My thoughts turn to this conversation as I am yet to adjust the Canadian winter. In Perth, winter days were short, but so was the winter. A fine sunny 25 degree day in June is not unusual. Here, the rain comes down, the temperature stays down and the daylight runs low. I never really thought about it until now, but 18 degrees closer to the poles is a significant change.

As a race we take the sun’s light for granted, it always has been and always will be (for each of us alive today). Without it we would never have existed nor would we be able to survive should it disappear. It truly is the life giver of our planet and perhaps of our solar-system (I personally hold hope that some form of life will be found on Mars or a moon of the giant gaseous neighbours of ours). No wonder many societies worshipped the sun as a god. I can respect those people, for their focus while misguided, was not misplaced.

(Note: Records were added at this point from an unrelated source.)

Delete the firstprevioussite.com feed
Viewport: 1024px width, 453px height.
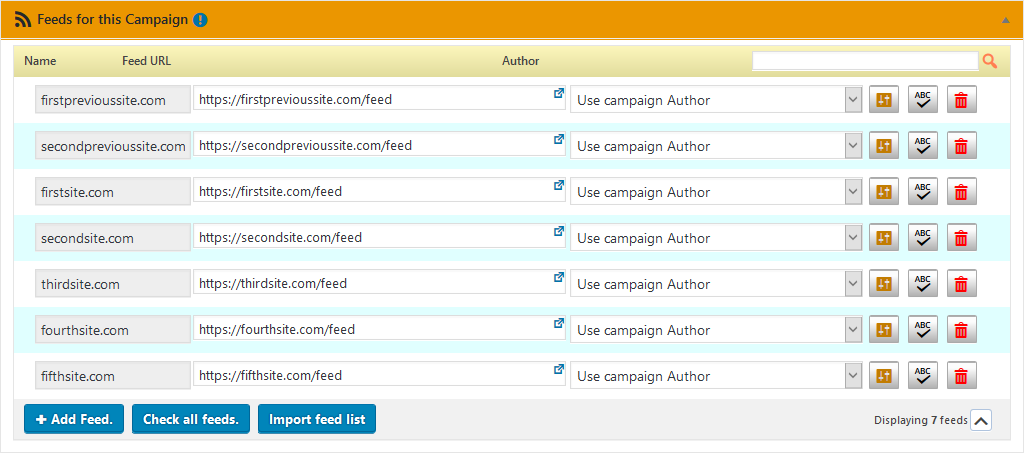(x=961, y=100)
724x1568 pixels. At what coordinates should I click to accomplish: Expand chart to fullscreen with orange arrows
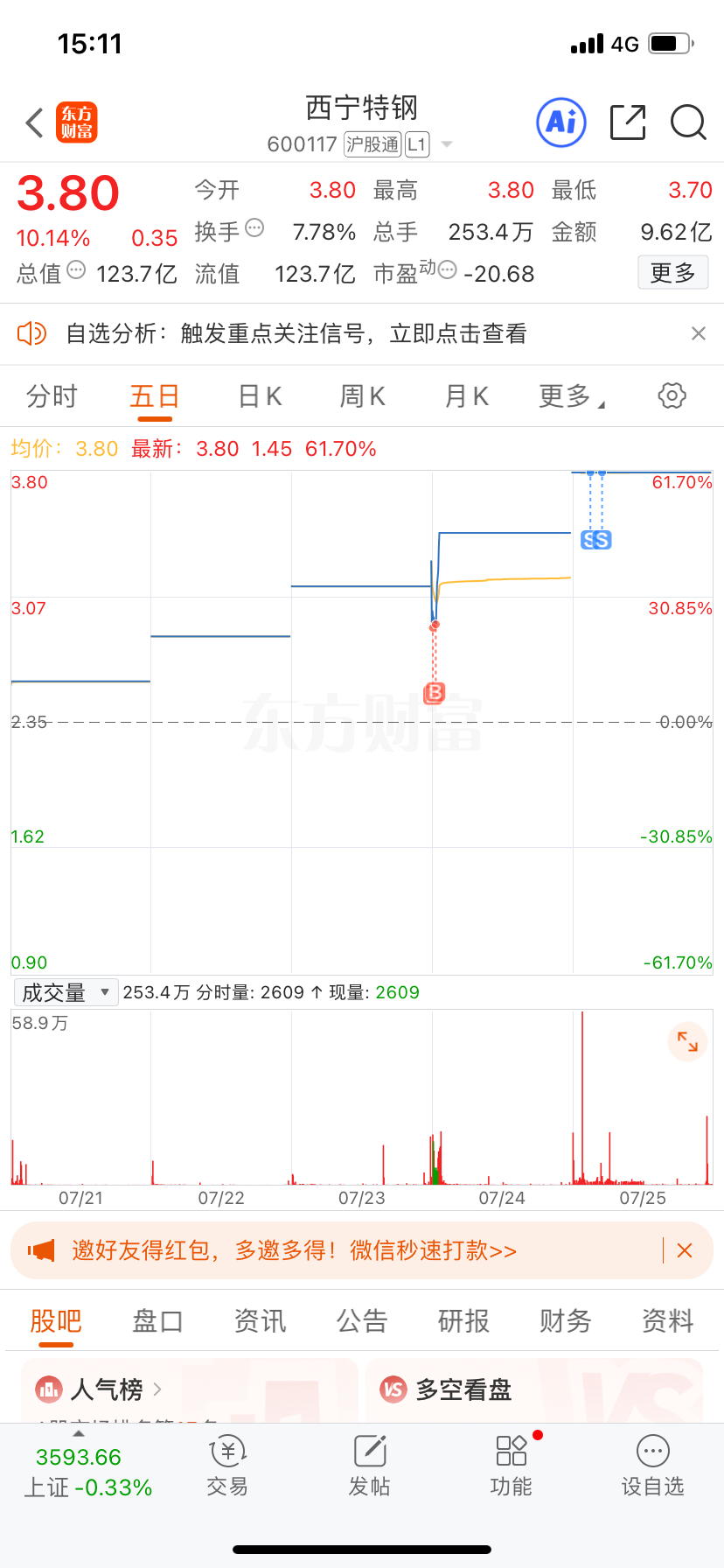click(687, 1041)
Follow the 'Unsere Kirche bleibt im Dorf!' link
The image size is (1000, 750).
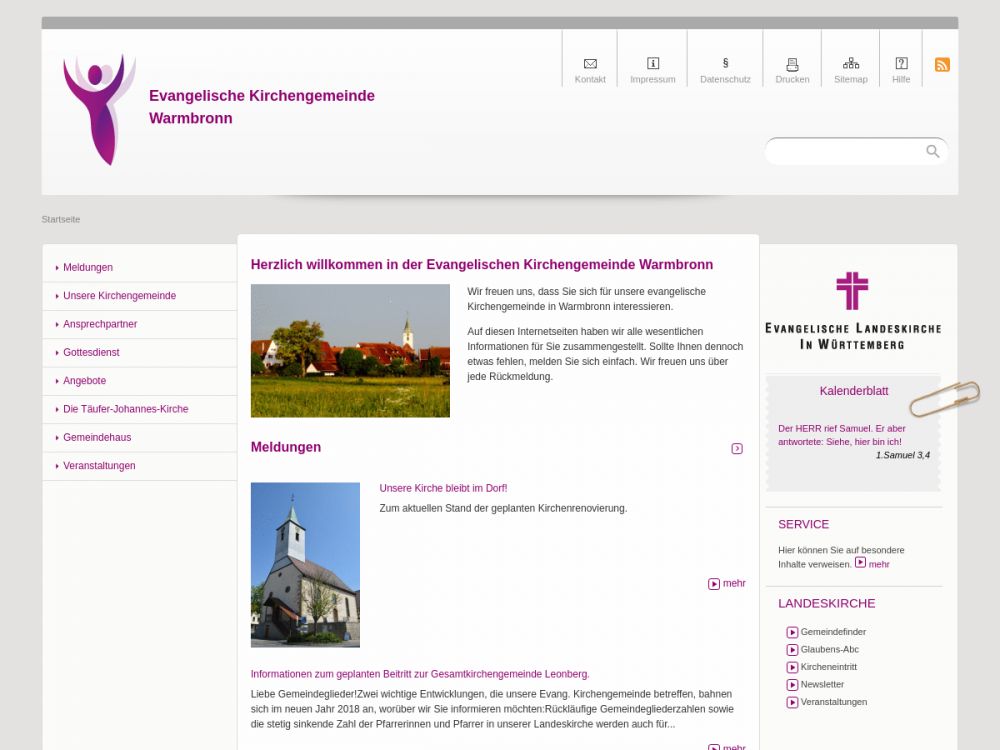443,488
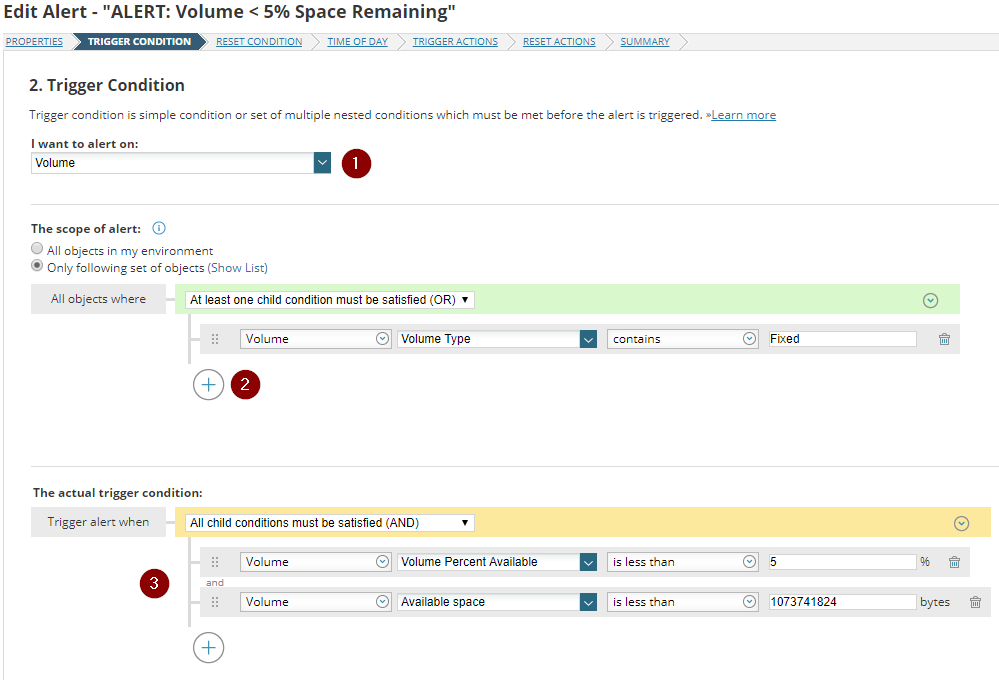Delete the Volume Type scope condition
Image resolution: width=999 pixels, height=680 pixels.
(x=944, y=339)
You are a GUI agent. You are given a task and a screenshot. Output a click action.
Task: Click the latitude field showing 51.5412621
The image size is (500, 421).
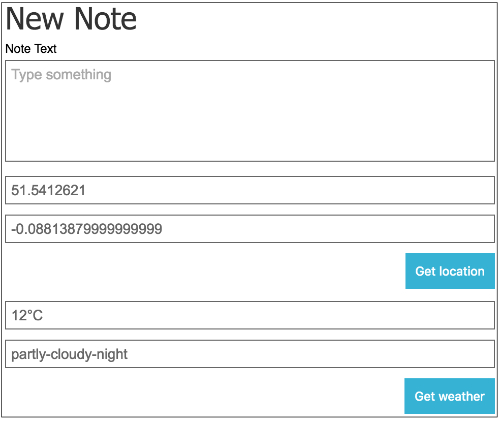[250, 190]
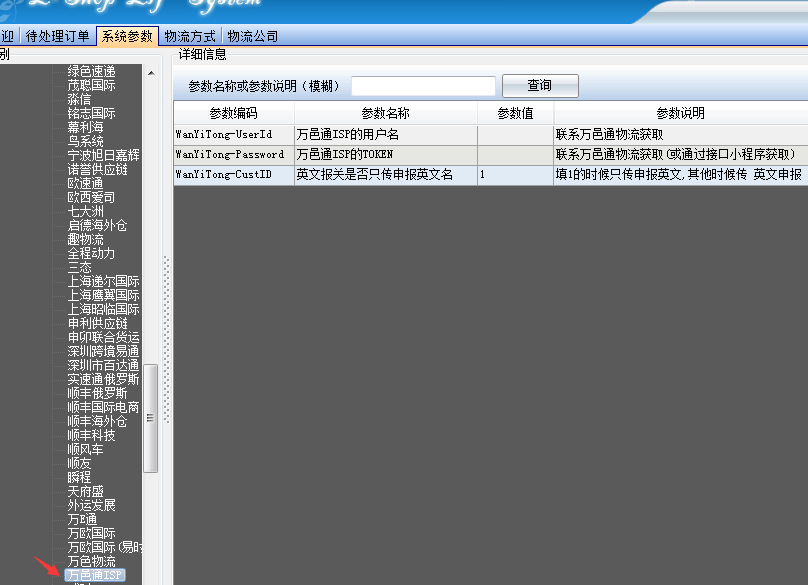
Task: Click the WanYiTong-CustID value cell showing 1
Action: (515, 175)
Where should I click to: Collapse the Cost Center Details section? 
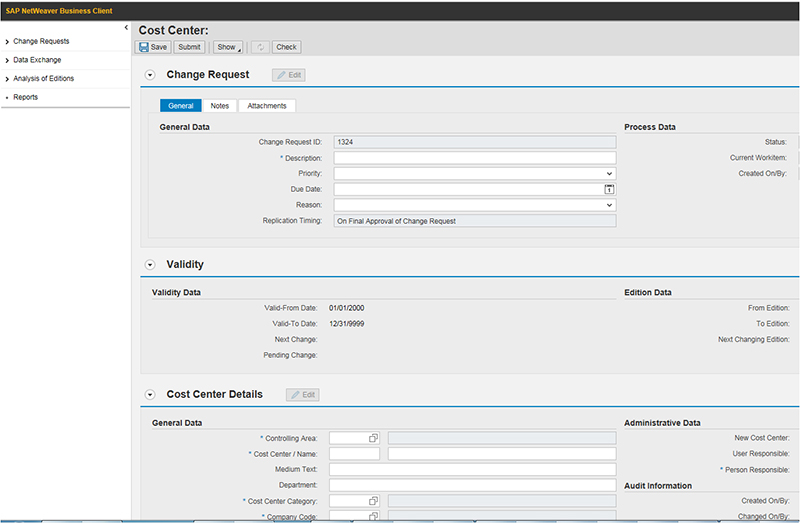tap(151, 395)
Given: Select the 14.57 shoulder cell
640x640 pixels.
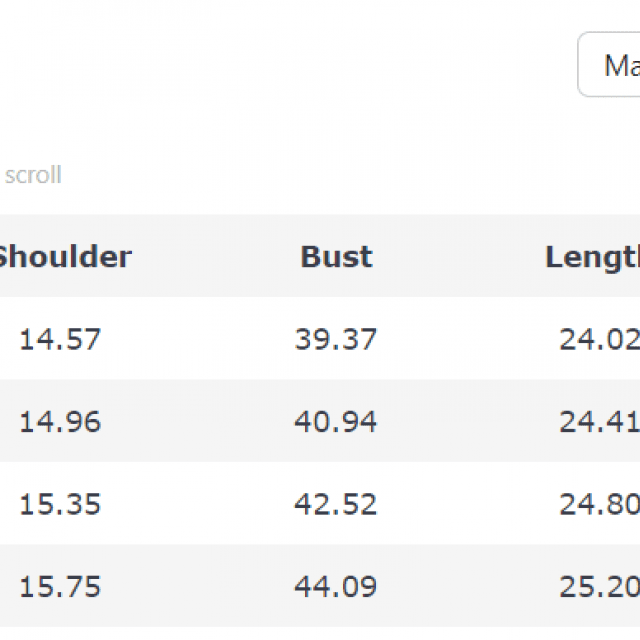Looking at the screenshot, I should point(60,339).
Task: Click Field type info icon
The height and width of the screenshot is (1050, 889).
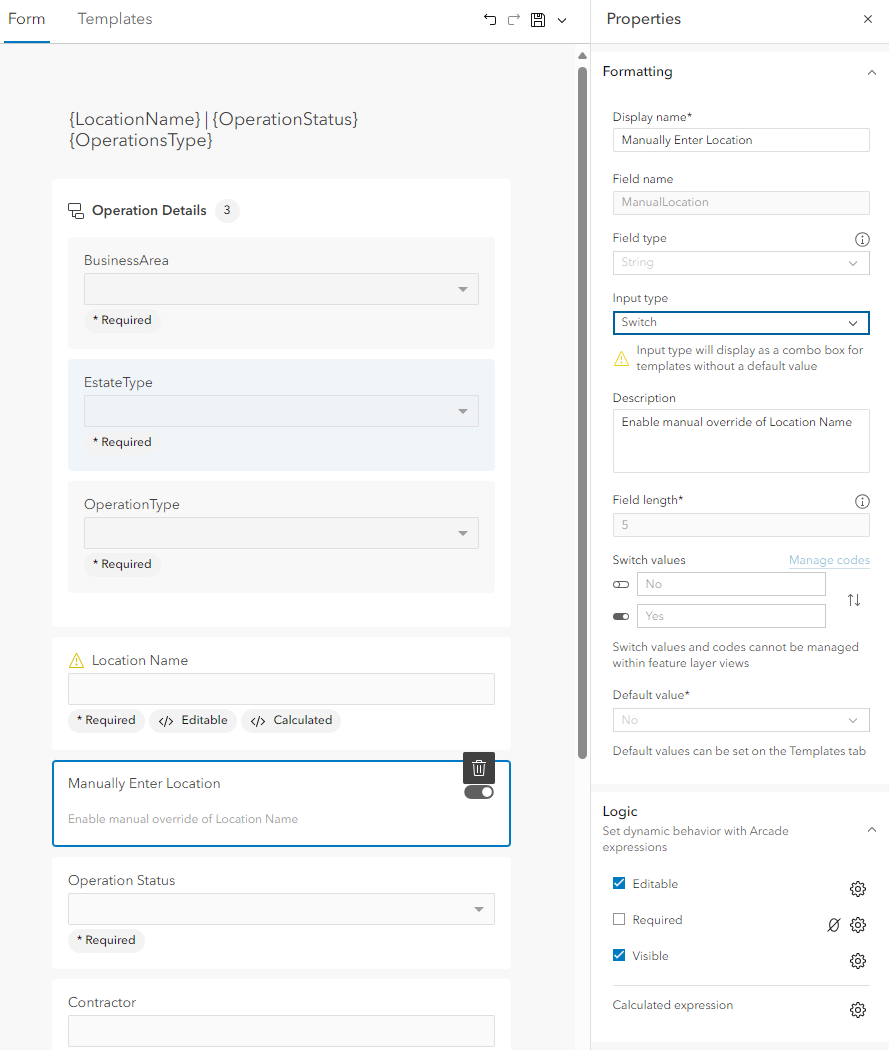Action: point(862,240)
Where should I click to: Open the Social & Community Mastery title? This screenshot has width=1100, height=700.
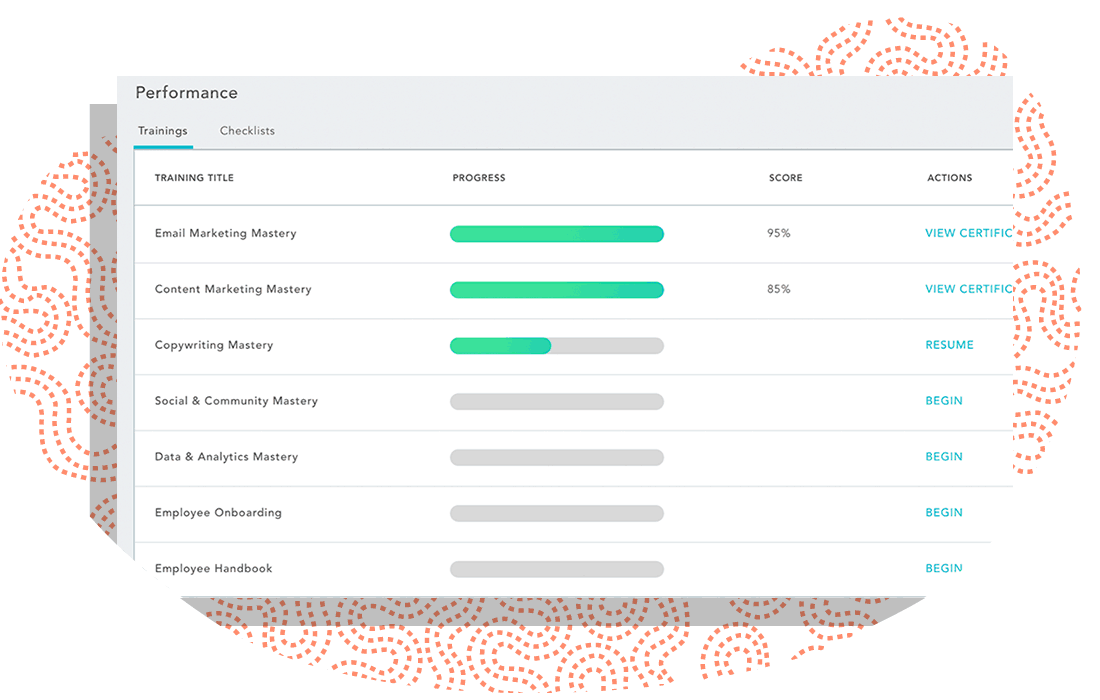(x=236, y=401)
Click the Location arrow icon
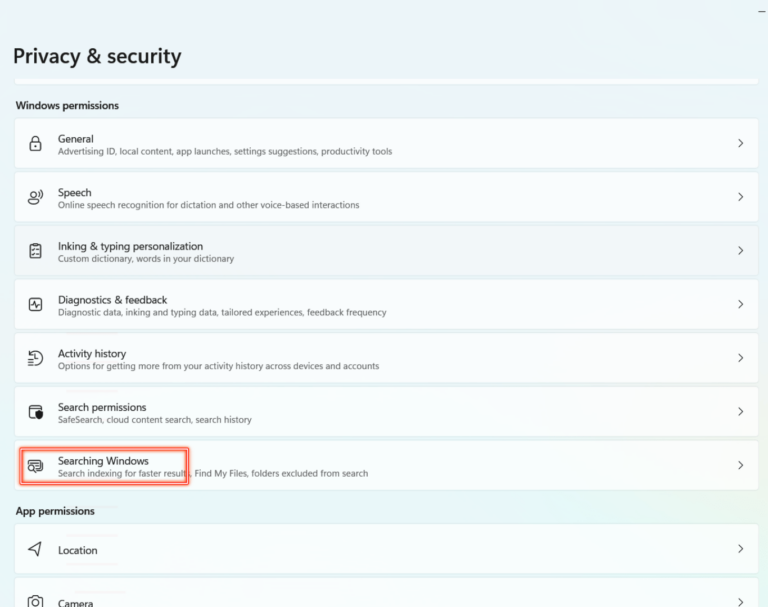The image size is (768, 607). pos(36,550)
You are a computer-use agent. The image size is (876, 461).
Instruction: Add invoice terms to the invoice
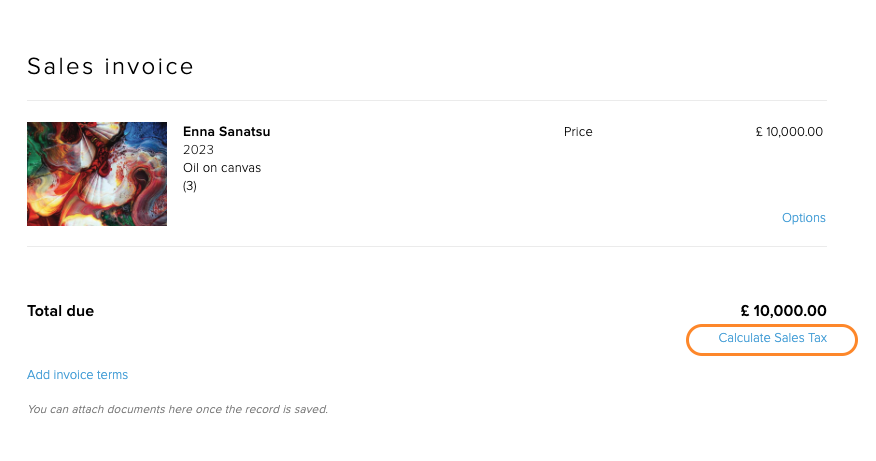(78, 375)
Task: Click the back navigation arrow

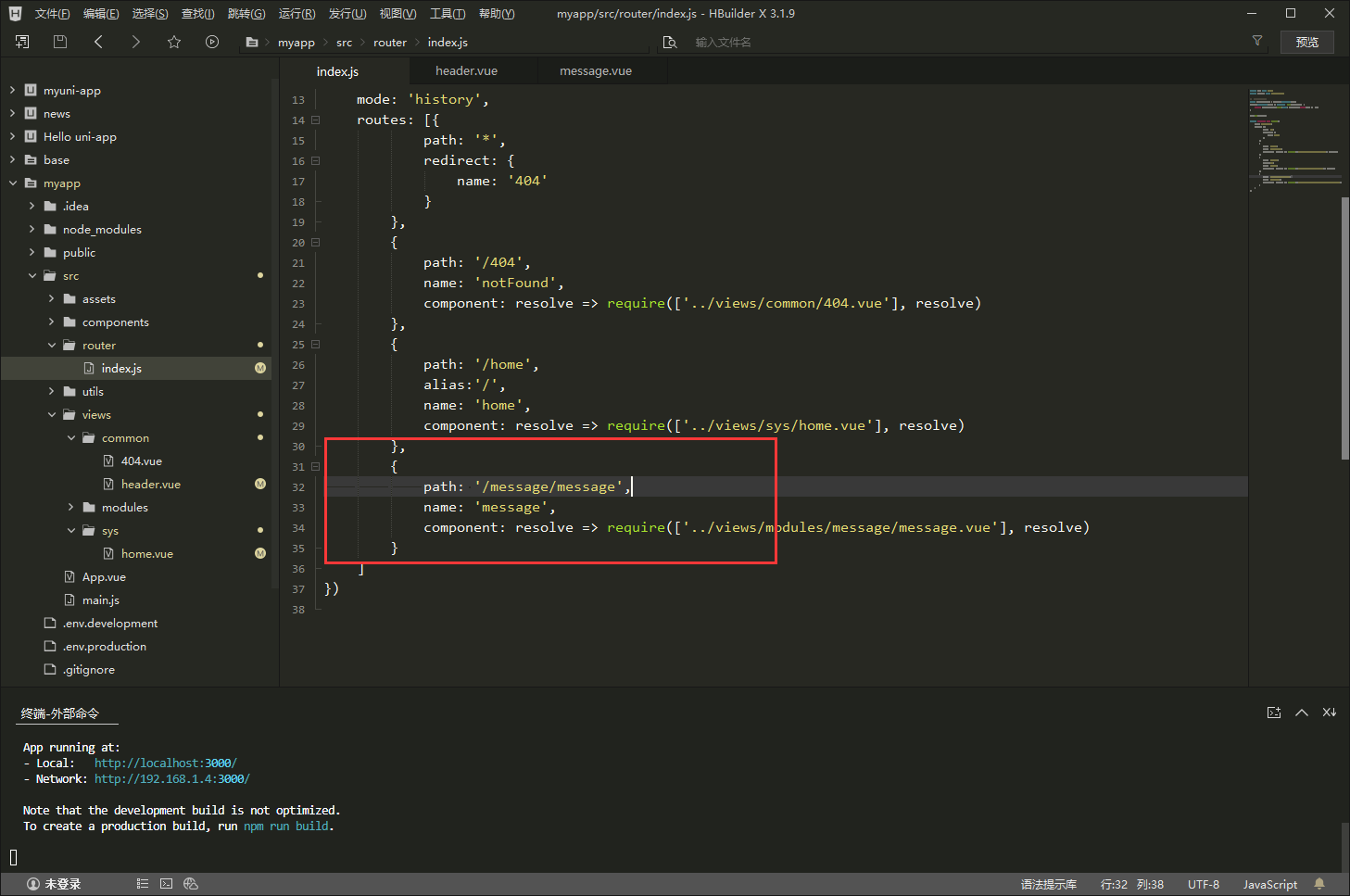Action: tap(98, 42)
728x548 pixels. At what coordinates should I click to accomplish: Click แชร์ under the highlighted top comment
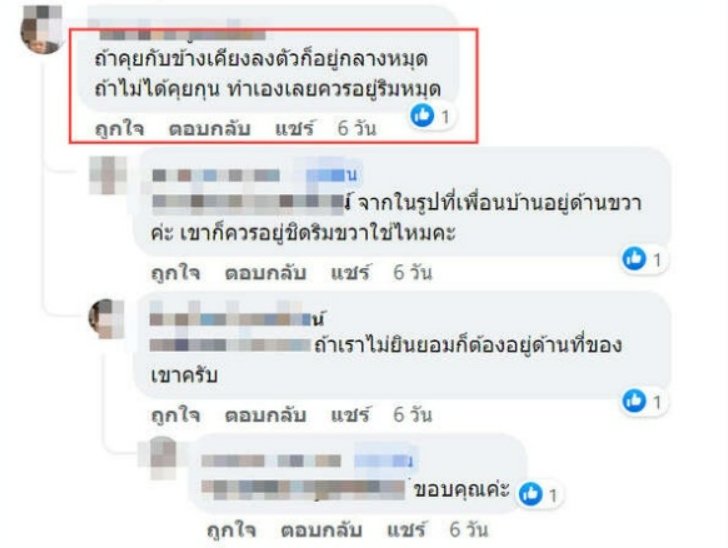[x=295, y=128]
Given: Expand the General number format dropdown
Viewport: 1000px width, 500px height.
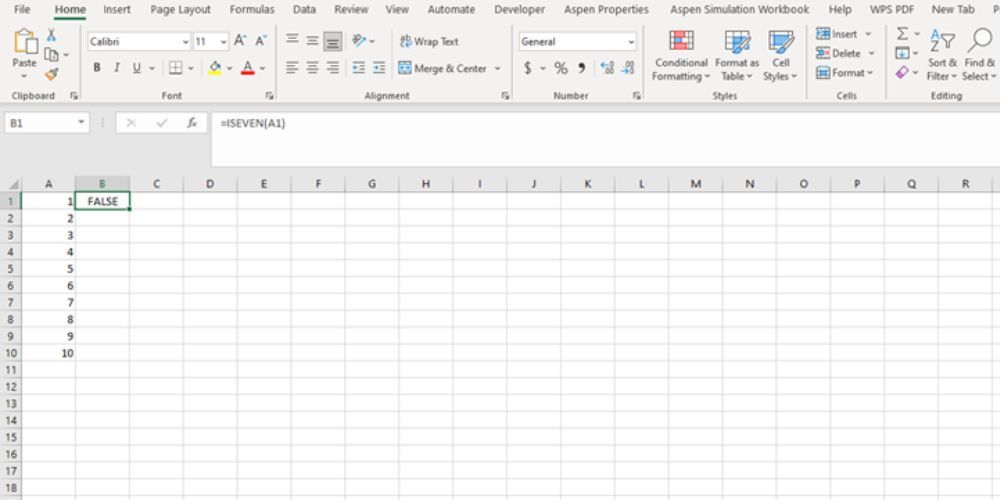Looking at the screenshot, I should [577, 42].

So, as is most often the case, it is only now in this northern sun-starved winter that I have come to appreciate my love for it. Thus as the darkest of all days rapidly approaches, I’ll find solace in the fact that the earth will spin, the shadows will recede and the light will return.

Such is life.

2 Comments for Sol Vita

David Says:

While the sun is a giver of life, like all gods it must also be respected. There are times when too much sun worship can seriously effect your health – such as being stranded without shade in the desert which will kill you in a fairly short time and the slower-working and sinister effect of skin cancer. That’s probably a thought difficult to see as a problem while enduring the darkness of an Antarctic winter or, its close relation, a Vancouver winter.